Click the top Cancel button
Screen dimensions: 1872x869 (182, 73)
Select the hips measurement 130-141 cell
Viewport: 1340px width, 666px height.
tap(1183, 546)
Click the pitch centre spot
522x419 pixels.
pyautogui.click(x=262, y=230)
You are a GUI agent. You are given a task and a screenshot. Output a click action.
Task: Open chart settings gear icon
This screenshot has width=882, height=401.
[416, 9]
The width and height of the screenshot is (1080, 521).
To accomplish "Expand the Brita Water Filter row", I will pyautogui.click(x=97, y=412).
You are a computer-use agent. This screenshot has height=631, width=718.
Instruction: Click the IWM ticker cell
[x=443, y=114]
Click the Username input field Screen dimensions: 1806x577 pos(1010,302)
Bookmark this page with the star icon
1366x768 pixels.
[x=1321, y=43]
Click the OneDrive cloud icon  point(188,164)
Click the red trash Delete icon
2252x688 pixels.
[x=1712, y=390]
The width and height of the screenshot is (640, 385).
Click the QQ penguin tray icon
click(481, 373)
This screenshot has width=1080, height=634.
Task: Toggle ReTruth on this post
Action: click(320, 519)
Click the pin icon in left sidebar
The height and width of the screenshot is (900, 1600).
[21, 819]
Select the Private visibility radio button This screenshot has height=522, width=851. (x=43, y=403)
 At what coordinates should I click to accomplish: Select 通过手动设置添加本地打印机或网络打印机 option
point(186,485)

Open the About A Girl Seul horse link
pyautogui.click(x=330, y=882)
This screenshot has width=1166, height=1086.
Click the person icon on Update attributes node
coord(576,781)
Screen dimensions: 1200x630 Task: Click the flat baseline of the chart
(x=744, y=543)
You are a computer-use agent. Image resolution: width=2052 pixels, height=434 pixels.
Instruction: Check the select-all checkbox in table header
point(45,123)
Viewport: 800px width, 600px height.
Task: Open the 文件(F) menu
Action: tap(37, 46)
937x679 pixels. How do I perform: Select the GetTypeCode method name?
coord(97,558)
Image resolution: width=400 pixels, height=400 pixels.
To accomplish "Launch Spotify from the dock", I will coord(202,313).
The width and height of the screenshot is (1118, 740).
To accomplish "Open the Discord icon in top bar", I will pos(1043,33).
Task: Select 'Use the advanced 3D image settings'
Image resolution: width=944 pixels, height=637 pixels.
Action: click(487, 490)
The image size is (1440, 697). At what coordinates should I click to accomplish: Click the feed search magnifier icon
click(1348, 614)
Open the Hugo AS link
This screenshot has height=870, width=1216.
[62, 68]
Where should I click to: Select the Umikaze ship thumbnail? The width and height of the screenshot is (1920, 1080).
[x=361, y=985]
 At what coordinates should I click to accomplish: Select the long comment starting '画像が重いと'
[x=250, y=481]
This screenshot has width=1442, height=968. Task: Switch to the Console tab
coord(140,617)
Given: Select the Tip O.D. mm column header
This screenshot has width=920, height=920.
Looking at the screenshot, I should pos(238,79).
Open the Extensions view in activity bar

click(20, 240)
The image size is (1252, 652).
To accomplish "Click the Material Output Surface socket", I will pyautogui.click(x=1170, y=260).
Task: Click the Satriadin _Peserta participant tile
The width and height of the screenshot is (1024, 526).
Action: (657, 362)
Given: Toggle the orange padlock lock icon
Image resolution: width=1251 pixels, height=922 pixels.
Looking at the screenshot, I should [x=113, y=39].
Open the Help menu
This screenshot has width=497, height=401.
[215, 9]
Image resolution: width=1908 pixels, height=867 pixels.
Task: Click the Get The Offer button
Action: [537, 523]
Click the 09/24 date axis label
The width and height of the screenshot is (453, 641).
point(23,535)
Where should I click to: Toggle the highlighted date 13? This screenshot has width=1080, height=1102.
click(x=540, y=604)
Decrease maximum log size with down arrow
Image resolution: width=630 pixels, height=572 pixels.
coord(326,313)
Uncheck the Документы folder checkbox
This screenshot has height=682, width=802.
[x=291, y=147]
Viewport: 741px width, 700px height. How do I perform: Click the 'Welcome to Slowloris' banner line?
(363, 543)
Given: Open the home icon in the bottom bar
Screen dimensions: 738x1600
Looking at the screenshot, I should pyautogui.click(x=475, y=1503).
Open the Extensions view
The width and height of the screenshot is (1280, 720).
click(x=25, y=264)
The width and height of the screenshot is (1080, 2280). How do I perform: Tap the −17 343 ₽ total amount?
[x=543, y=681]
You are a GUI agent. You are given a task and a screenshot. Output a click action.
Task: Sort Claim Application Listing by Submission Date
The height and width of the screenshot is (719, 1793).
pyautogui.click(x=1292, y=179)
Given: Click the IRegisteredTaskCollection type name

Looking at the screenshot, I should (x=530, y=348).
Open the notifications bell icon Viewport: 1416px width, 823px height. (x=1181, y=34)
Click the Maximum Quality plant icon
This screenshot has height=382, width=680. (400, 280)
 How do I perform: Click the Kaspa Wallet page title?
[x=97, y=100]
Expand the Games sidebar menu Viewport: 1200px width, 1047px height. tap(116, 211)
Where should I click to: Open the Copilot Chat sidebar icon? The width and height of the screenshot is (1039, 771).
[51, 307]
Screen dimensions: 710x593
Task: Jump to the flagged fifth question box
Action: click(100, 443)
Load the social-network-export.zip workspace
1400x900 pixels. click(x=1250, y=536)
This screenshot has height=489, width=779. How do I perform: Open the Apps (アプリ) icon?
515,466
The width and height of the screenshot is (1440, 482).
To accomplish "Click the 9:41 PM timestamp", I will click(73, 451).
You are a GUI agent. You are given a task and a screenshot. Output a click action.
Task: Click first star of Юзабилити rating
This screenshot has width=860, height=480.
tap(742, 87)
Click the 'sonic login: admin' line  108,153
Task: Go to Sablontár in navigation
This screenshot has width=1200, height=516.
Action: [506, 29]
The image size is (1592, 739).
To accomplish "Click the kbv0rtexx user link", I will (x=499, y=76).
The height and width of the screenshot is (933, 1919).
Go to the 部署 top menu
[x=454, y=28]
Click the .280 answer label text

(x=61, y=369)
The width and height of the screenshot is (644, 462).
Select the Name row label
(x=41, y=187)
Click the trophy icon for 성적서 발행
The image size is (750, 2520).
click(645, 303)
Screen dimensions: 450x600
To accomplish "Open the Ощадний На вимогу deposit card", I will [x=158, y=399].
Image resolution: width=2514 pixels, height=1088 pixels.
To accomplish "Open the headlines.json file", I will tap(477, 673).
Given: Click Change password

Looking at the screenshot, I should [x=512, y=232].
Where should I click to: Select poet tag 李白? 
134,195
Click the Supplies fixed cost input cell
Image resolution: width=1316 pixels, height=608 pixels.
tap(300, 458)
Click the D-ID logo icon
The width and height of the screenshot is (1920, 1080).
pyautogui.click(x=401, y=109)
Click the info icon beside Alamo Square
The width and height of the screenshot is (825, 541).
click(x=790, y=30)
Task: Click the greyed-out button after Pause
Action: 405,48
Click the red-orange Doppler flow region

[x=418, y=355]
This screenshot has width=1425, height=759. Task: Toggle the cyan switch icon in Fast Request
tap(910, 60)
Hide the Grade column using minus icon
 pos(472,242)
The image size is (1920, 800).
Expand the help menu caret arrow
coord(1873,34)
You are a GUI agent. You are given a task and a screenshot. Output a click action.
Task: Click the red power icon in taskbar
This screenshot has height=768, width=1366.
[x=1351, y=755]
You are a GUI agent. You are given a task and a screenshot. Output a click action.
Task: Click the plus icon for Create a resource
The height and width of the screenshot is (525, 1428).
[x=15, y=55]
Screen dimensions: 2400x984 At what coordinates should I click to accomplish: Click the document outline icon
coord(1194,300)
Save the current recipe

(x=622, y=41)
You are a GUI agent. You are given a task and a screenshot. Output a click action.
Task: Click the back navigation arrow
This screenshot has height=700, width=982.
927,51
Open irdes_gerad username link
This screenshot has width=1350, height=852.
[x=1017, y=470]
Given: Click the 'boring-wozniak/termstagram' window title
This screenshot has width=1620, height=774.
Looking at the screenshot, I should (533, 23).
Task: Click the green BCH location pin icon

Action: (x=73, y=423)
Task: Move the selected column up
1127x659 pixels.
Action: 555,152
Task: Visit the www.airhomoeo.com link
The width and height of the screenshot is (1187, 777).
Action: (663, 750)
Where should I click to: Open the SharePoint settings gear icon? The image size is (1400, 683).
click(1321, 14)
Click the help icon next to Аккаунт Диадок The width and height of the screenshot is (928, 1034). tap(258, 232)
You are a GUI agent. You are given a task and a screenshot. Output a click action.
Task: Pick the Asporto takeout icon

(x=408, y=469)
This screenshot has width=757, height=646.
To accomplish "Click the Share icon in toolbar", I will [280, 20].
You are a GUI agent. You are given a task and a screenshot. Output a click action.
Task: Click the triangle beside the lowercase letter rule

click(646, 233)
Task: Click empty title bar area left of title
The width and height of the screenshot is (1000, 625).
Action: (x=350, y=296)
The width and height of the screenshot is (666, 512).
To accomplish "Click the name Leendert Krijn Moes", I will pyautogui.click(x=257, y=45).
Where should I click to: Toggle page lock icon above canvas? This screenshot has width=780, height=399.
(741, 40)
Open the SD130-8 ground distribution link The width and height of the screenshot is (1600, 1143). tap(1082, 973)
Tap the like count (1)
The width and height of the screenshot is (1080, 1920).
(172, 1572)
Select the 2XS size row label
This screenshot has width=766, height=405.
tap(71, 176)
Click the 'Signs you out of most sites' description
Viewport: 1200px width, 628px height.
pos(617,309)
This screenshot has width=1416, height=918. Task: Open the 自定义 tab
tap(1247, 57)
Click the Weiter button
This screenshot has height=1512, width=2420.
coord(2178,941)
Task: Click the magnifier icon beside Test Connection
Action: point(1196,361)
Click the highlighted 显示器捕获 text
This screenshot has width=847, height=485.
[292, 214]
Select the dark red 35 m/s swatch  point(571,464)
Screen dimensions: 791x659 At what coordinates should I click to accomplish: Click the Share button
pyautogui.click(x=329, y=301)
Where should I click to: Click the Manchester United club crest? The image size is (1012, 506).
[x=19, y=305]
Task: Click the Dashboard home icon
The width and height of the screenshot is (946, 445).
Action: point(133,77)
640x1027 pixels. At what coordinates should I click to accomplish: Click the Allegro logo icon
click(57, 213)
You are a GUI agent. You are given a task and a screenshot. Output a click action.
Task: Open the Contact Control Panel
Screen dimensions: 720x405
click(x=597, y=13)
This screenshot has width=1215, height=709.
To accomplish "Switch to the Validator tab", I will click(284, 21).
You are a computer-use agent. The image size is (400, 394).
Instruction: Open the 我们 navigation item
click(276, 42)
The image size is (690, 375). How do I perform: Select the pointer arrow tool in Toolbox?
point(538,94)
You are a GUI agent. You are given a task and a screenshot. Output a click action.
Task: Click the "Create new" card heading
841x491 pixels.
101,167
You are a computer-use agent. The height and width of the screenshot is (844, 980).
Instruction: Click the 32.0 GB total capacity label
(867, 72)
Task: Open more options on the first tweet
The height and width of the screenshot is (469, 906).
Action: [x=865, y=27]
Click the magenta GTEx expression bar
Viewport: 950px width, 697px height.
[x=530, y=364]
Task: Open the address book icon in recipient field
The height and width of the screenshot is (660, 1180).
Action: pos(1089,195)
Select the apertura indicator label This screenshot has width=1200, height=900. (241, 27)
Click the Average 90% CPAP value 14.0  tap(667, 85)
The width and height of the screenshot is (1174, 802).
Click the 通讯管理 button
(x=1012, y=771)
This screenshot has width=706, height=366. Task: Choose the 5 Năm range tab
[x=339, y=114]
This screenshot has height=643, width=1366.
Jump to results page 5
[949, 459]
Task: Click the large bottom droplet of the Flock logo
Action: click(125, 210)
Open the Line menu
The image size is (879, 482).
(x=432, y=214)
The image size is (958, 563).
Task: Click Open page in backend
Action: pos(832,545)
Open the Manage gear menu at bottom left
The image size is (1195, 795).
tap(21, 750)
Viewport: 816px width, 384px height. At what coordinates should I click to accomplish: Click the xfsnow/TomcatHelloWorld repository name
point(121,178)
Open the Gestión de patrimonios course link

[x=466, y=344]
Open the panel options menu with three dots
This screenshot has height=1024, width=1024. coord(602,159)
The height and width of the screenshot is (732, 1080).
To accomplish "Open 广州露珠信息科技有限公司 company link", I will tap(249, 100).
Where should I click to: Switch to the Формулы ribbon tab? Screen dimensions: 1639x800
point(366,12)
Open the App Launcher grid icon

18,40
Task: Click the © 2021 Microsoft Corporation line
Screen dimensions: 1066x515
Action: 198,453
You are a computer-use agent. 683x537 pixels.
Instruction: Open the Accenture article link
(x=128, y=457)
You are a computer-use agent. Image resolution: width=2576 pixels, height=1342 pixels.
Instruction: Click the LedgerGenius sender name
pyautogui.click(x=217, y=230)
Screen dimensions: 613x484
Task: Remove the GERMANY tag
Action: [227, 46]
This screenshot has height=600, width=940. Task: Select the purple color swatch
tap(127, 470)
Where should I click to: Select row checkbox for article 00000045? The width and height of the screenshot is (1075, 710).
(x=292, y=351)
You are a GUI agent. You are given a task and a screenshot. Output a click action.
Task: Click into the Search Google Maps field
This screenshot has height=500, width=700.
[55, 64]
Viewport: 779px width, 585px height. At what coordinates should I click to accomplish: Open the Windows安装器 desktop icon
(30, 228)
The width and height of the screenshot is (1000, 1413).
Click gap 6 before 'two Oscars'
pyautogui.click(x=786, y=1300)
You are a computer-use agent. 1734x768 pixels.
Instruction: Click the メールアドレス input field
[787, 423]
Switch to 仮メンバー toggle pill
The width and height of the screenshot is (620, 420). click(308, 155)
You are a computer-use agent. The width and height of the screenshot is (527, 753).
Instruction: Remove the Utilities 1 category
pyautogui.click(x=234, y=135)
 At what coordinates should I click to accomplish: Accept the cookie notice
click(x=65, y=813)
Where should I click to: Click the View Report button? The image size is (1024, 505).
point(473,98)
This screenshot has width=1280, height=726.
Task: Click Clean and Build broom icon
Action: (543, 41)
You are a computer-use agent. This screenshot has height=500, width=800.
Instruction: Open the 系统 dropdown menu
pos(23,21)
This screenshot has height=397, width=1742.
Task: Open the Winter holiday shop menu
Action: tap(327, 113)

PROBLEM STATEMENT:
Restate the records above verbatim up to and including the line containing "Click the OneDrive".

PROBLEM SOLUTION:
Click the top Cancel button
Screen dimensions: 1872x869 (182, 73)
Select the hips measurement 130-141 cell
Viewport: 1340px width, 666px height.
tap(1183, 546)
Click the pitch centre spot
522x419 pixels.
pyautogui.click(x=262, y=230)
You are a GUI agent. You are given a task and a screenshot. Output a click action.
Task: Open chart settings gear icon
This screenshot has width=882, height=401.
[416, 9]
The width and height of the screenshot is (1080, 521).
To accomplish "Expand the Brita Water Filter row", I will pyautogui.click(x=97, y=412).
You are a computer-use agent. This screenshot has height=631, width=718.
Instruction: Click the IWM ticker cell
[x=443, y=114]
Click the Username input field Screen dimensions: 1806x577 pos(1010,302)
Bookmark this page with the star icon
1366x768 pixels.
[x=1321, y=43]
Click the OneDrive cloud icon  point(188,164)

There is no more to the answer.